Fearing life in an orphanage, Hugo conceals his uncle's presumed death by keeping the clocks running and survives by stealing food from the station's shops. When he can, Hugo also steals mechanical parts from a crotchety old toy maker's kiosk to repair the automaton, a seated humanoid figure which apparently was designed to write or draw when wound up with a now-lost key. When Hugo is seized during a theft, the storekeeper confiscates his notebook and warns him to stay away. The toy maker's goddaughter Isabelle, however, secretly returns the notebook and, discovering Hugo's hideaway, becomes involved in solving the mystery of the robot's design and purpose.
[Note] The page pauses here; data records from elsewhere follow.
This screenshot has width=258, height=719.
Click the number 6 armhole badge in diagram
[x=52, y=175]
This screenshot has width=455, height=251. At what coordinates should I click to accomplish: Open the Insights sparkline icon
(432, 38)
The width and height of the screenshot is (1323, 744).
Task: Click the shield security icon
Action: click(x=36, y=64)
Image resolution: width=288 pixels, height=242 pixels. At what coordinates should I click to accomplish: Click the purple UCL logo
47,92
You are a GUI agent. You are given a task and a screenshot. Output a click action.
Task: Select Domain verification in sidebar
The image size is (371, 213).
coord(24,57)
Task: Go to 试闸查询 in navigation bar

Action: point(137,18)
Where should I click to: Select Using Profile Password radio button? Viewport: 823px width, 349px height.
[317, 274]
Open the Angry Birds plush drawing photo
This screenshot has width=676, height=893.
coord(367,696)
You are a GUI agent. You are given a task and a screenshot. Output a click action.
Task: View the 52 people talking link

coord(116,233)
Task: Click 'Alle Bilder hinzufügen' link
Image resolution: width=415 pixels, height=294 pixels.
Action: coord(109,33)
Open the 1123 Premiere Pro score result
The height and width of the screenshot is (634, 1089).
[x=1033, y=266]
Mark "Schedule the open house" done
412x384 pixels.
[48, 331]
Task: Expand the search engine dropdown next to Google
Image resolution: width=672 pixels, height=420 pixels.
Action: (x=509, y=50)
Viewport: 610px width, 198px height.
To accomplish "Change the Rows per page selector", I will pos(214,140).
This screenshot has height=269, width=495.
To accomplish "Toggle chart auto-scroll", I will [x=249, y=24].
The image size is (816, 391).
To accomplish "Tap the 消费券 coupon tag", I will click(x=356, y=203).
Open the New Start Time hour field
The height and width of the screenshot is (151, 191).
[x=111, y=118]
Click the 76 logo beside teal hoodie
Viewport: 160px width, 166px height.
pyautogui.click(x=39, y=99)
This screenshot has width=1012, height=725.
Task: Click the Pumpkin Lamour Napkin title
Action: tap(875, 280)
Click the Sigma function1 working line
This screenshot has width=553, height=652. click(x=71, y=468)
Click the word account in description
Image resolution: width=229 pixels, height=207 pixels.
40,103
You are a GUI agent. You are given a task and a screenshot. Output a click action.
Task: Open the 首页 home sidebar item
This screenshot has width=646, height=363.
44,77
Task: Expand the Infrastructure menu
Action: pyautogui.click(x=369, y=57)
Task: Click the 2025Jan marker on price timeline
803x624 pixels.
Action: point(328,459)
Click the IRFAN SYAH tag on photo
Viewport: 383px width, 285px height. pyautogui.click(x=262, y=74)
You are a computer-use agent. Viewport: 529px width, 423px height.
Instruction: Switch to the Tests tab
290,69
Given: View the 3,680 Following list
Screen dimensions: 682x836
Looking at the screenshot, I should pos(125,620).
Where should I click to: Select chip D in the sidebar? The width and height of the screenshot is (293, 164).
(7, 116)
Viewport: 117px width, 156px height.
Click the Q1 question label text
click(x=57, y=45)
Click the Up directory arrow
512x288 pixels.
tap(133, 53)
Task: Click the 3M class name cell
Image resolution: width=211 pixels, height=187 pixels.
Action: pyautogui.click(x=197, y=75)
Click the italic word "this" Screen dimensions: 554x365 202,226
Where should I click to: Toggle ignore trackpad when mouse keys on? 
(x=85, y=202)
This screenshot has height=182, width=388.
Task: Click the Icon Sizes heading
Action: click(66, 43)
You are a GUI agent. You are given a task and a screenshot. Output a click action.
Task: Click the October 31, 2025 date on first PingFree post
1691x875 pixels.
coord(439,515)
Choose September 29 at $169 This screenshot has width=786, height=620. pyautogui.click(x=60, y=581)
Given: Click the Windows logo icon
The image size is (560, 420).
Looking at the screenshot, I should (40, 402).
The clues begin to fall together as Hugo realizes that Isabelle is wearing the key to the automaton as a pendant, and when the two children finally make the machine work, they determine from the picture it draws that the machine was indeed made for a work of the renowned early filmmaker Georges Melies. Investigations by the two determine that Melies is in actuality Isabelle's godfather, the irascible toymaker, and when the French Film Academy becomes aware of their findings, Melies is paid for his long-unclaimed work, adopts Hugo, and presides over a gala showing of his 87 early works which had been unrecognized for years. At this glittering affair a new automaton, created together by Melies and Hugo Cabret, proceeds to produce a complex work of 159 illustrations and a story of 26,159 words, entitled, voila', The Invention of Hugo Cabret.
What has made this tale a sensation among reviewers is not simply the story itself, but the way it is told in text and in an intricate series of graphic illustrations. The Invention of Hugo Cabret has been described as part graphic novel and part film, a masterwork which may change the nature of children's fiction.
Selznick's book was a 2007 National Book Award Finalist and is likely to be considered for one of the Newbery awards as well.